■ Goal of the exercise:
Convert the lines below into a JSON list of strings, one string per line and no blank lines, starting with the line that contains "Open the 产品业务" and going on through the line that contains "Action: click(1916, 1277)".

BEGIN Available records

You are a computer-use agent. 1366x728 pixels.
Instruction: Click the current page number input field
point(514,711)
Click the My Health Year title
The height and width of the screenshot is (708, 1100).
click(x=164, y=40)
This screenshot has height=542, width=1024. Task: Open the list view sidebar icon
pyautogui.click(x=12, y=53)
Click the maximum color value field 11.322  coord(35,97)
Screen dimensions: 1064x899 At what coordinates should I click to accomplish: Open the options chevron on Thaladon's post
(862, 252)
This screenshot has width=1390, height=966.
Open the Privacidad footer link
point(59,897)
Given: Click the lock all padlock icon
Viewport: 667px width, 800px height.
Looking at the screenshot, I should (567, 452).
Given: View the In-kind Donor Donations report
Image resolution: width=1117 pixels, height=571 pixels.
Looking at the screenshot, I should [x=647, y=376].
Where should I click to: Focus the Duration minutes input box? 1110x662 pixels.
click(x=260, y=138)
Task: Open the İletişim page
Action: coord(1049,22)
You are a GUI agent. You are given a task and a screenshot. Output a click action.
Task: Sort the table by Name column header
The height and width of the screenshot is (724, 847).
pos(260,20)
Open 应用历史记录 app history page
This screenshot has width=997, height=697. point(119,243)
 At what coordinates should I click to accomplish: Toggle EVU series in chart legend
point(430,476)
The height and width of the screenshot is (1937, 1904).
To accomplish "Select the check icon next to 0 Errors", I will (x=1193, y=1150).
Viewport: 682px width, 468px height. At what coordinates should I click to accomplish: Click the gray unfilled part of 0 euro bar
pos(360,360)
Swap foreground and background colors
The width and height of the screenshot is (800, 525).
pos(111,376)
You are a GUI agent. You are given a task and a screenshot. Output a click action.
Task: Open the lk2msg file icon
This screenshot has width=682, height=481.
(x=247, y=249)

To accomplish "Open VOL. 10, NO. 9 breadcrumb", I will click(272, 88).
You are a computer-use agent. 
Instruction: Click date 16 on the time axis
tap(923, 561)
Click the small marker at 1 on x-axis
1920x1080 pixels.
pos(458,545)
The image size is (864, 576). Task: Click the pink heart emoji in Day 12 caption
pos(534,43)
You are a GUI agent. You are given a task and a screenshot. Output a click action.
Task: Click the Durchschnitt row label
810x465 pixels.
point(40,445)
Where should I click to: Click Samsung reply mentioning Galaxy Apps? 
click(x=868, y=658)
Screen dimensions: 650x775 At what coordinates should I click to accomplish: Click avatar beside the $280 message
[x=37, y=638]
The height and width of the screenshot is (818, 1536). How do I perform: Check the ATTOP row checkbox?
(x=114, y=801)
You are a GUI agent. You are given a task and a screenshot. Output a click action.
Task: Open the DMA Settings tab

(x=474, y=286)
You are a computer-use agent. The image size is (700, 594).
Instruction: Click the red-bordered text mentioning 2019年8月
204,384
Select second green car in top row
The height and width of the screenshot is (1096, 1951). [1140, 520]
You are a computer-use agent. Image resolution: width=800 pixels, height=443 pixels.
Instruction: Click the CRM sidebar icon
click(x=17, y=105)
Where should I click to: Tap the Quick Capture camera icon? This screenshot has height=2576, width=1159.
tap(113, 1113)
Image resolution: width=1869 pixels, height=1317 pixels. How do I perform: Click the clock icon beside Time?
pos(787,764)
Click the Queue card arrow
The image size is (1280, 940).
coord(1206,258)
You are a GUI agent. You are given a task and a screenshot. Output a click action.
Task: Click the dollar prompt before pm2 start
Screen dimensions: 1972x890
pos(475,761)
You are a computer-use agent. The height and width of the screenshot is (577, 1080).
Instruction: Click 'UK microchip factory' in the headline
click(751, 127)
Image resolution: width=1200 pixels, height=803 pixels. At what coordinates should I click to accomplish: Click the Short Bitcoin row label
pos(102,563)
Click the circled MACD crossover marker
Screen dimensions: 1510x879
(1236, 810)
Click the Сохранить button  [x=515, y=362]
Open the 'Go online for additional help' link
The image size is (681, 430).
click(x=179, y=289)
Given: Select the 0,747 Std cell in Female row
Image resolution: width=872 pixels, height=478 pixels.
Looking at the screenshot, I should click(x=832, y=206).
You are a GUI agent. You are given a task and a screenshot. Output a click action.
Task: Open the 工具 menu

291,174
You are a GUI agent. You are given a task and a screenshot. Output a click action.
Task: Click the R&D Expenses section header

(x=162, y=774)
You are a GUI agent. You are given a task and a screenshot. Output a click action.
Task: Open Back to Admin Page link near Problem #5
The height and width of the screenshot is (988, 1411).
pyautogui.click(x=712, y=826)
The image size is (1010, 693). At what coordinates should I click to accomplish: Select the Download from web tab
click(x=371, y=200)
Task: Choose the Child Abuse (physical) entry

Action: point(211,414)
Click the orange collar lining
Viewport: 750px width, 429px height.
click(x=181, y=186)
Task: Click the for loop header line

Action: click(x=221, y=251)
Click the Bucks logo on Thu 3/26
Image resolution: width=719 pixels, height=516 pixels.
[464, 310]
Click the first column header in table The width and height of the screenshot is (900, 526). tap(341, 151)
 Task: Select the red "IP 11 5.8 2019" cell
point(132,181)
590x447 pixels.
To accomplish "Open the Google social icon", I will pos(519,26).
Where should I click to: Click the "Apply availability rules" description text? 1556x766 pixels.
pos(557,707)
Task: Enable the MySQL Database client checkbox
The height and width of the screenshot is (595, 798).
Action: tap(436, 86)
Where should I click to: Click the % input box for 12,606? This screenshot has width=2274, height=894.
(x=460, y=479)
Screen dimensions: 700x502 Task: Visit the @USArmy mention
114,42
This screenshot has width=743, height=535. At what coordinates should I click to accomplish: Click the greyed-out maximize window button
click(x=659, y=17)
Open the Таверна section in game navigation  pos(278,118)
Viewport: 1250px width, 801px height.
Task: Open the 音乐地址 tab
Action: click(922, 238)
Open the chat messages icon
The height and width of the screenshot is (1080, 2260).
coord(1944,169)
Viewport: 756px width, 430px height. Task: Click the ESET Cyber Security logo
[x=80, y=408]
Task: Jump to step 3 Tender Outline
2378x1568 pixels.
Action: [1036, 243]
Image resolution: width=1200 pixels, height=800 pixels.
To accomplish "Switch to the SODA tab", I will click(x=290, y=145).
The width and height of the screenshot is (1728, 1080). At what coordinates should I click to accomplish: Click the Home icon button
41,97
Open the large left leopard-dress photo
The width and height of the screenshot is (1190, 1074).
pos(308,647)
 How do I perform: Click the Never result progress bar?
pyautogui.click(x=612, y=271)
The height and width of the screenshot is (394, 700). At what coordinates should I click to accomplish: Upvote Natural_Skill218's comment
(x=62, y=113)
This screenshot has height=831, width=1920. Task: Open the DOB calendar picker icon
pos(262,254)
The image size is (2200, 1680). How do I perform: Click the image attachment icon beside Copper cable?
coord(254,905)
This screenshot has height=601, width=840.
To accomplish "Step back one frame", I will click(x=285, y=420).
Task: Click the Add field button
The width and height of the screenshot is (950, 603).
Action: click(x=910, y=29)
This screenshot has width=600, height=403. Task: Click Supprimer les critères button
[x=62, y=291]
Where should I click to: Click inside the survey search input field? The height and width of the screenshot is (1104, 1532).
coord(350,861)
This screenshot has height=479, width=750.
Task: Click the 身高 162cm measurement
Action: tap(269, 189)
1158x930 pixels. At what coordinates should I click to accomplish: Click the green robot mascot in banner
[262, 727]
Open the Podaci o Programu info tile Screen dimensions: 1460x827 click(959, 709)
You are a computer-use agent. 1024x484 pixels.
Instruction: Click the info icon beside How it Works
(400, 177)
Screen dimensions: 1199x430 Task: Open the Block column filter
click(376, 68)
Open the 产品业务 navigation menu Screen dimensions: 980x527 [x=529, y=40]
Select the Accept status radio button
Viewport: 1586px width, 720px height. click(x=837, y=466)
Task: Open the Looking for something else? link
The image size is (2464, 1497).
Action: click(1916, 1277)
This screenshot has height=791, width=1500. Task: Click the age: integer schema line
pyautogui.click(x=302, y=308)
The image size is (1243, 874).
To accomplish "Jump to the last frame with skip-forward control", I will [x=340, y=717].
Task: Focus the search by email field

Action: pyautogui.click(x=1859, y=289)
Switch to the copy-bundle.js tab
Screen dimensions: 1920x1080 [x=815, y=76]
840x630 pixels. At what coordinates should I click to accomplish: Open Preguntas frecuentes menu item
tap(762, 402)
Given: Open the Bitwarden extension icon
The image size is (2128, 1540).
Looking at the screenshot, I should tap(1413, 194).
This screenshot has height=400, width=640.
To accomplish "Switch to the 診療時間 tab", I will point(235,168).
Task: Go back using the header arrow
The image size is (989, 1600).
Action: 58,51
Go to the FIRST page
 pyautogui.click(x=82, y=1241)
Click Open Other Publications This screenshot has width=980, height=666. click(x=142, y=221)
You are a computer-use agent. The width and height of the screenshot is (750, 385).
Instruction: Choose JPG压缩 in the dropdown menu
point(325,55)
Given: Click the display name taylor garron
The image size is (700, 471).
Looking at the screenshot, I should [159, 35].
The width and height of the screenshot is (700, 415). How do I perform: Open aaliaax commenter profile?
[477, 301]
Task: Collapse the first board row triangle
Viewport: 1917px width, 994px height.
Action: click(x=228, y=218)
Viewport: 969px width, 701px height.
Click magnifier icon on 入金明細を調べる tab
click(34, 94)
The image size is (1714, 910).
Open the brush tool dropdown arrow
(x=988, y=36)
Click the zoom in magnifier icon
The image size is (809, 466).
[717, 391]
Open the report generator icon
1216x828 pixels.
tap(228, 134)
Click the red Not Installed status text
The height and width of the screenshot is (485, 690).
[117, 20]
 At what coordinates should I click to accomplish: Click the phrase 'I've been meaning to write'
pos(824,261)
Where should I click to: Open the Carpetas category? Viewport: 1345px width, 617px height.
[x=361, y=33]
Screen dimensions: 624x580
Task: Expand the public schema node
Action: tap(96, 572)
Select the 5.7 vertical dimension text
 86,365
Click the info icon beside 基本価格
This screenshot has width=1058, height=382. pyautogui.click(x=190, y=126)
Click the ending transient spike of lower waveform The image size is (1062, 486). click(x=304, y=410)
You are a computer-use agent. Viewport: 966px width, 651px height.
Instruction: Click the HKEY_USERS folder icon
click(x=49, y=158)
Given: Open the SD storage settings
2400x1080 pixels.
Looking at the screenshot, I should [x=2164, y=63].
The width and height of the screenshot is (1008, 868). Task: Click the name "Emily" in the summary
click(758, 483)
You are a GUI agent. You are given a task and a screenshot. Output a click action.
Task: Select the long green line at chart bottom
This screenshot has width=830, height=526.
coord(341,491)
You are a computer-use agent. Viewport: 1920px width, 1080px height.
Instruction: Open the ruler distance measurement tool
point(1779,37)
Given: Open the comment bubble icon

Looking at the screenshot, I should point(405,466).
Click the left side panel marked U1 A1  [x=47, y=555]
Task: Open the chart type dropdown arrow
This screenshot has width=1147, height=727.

END Available records

■ Written solution:
[
  "Open the 产品业务 navigation menu Screen dimensions: 980x527 [x=529, y=40]",
  "Select the Accept status radio button",
  "Viewport: 1586px width, 720px height. click(x=837, y=466)",
  "Task: Open the Looking for something else? link",
  "The image size is (2464, 1497).",
  "Action: click(1916, 1277)"
]